━━━━━ ENTRIES SHOWN ━━━━━
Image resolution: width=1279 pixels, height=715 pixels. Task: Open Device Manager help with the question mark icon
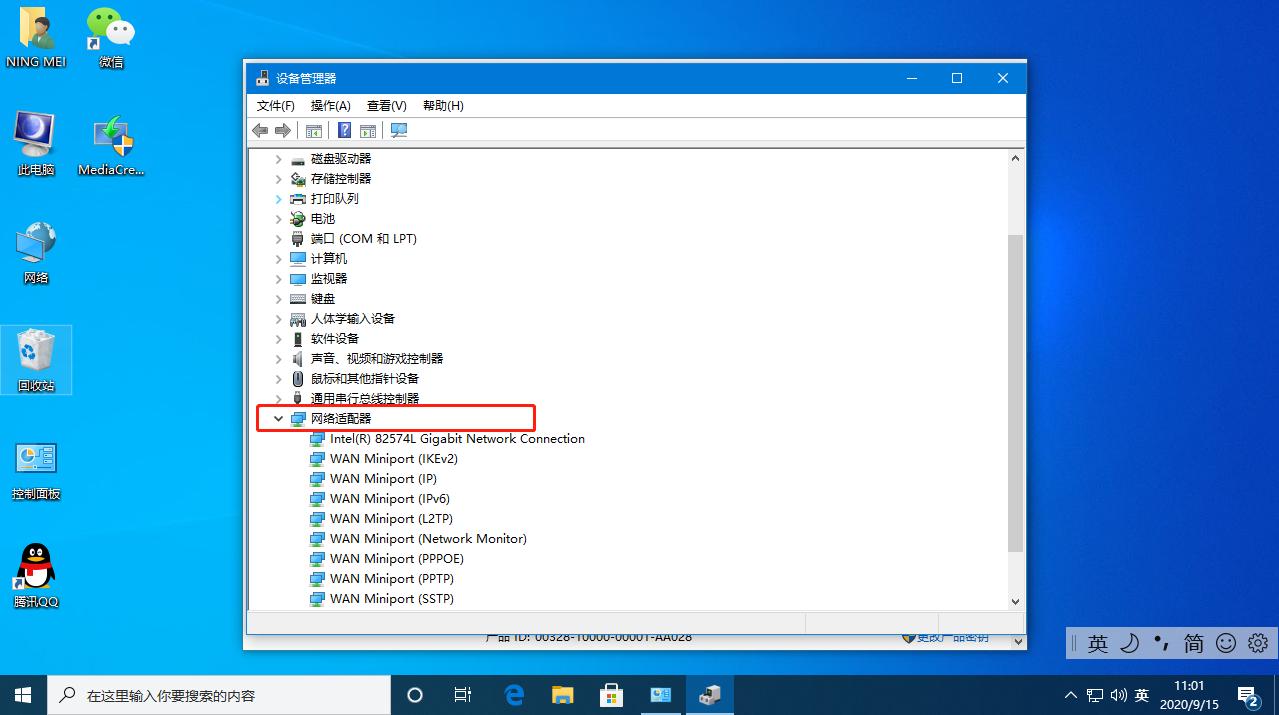pos(344,130)
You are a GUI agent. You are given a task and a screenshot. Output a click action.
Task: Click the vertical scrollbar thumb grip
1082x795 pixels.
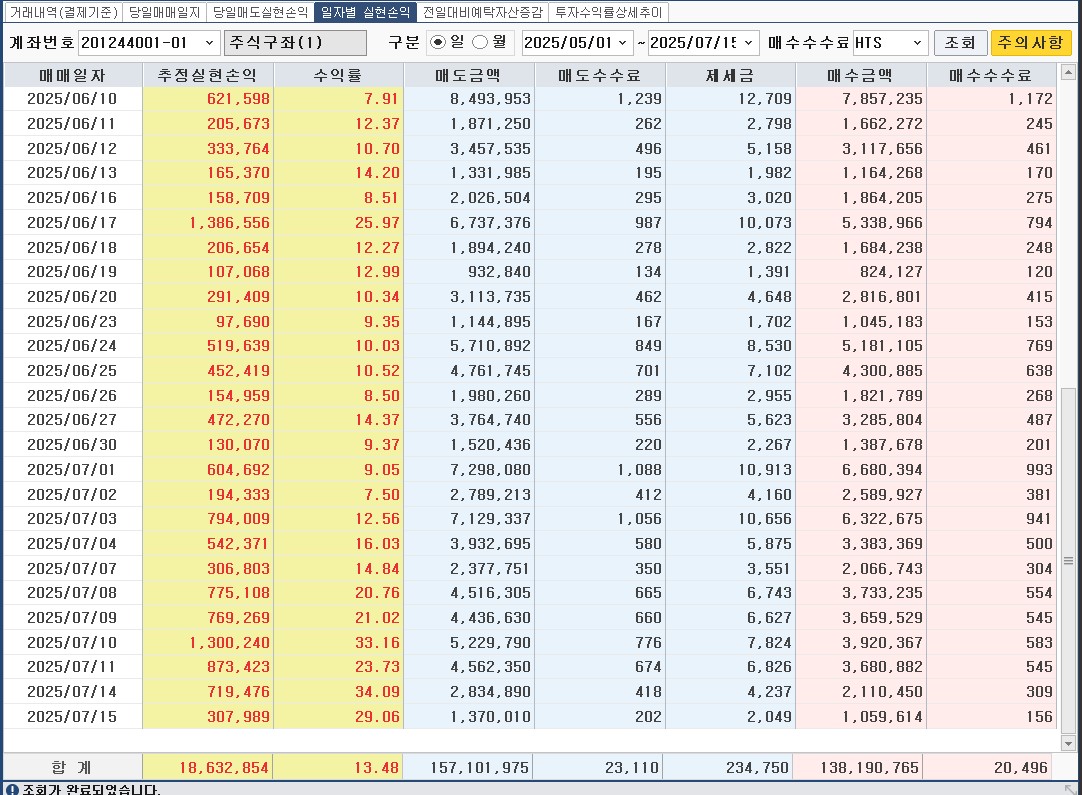(1068, 561)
━━━━━
▶ **PROBLEM STATEMENT**
Excluding the pictures, write out exactly the lines from the line that contains "Task: Click the vertical scrollbar thumb grip" through the end of the records.

▶ **ANSWER AREA**
Task: Click the vertical scrollbar thumb grip
1082x795 pixels.
(1068, 561)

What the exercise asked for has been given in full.